The records>
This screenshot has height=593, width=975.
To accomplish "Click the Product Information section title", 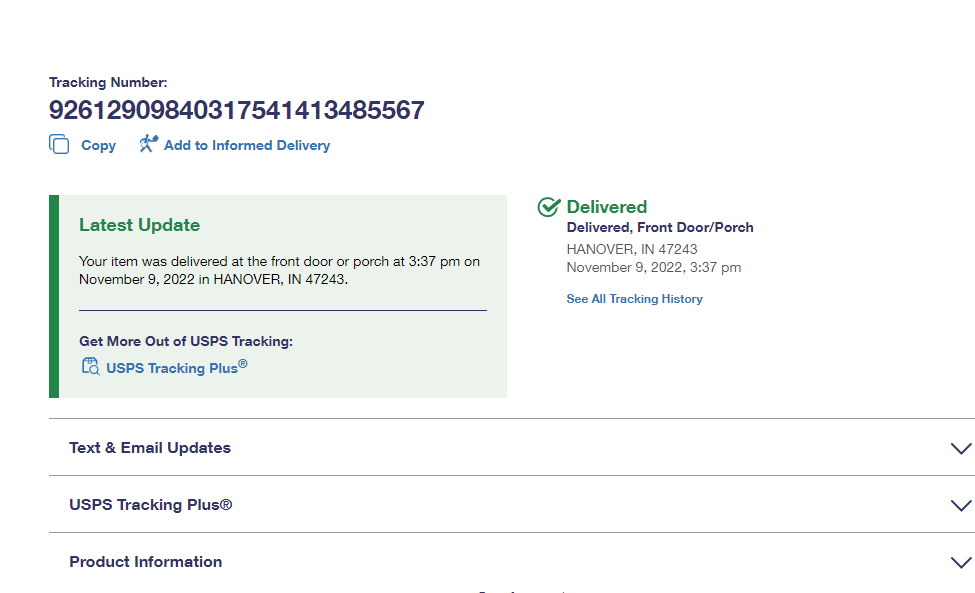I will [x=146, y=562].
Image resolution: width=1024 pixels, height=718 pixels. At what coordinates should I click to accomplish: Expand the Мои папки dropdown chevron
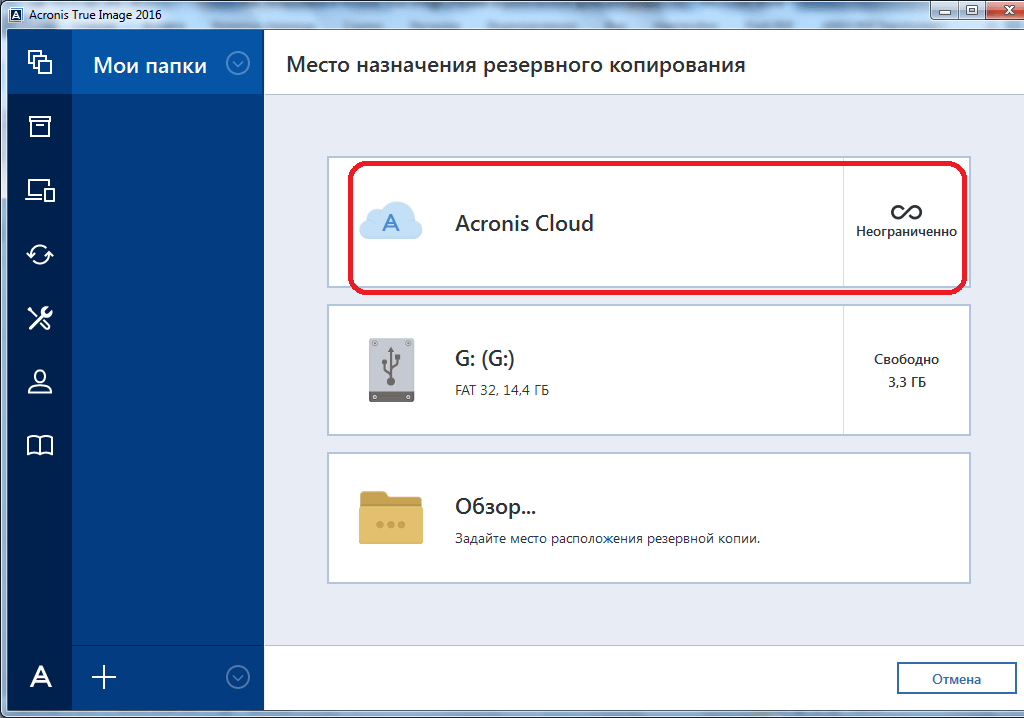(237, 64)
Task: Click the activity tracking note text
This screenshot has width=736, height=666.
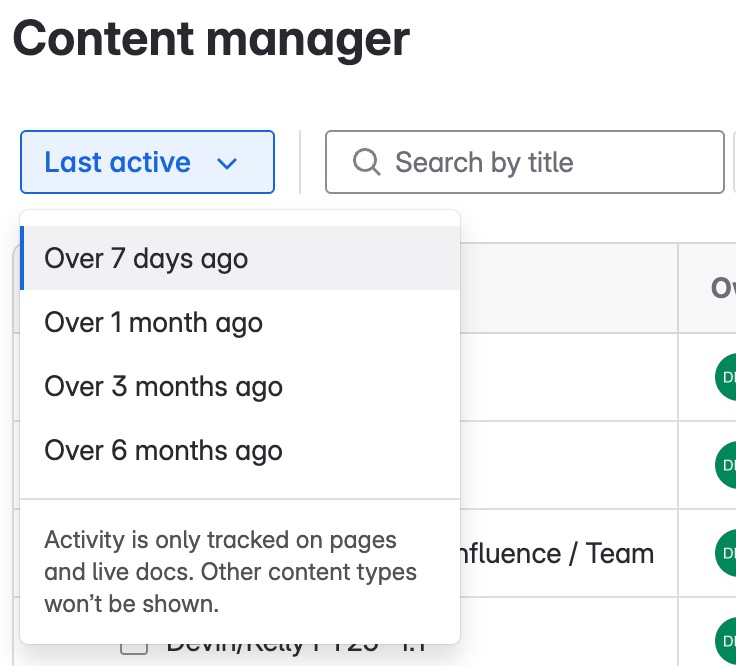Action: (230, 572)
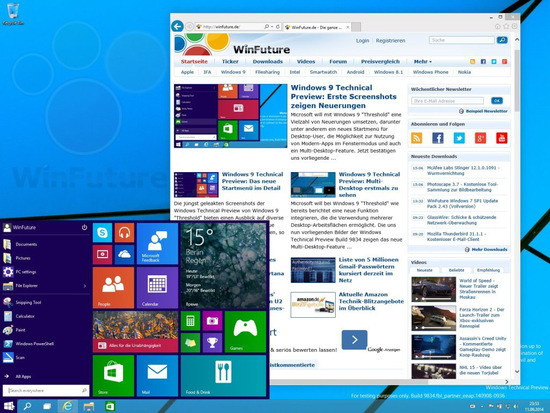Select the Downloads navigation tab
550x413 pixels.
point(268,61)
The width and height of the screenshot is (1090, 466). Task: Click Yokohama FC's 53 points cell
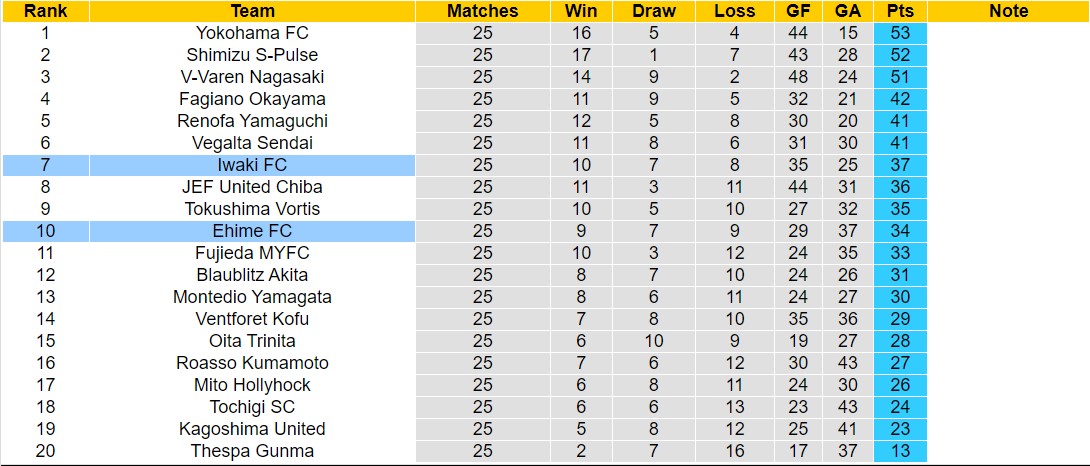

Task to carry out> Give again, word for word, only the lines from the line containing "This screenshot has width=736, height=666." through the last line above, both included; leave the pictures out.

Solution to this exercise>
This screenshot has width=736, height=666.
Action: (230, 572)
Select the Downloads navigation tab
550x413 pixels.
point(268,61)
The width and height of the screenshot is (1090, 466). Task: Click Yokohama FC's 53 points cell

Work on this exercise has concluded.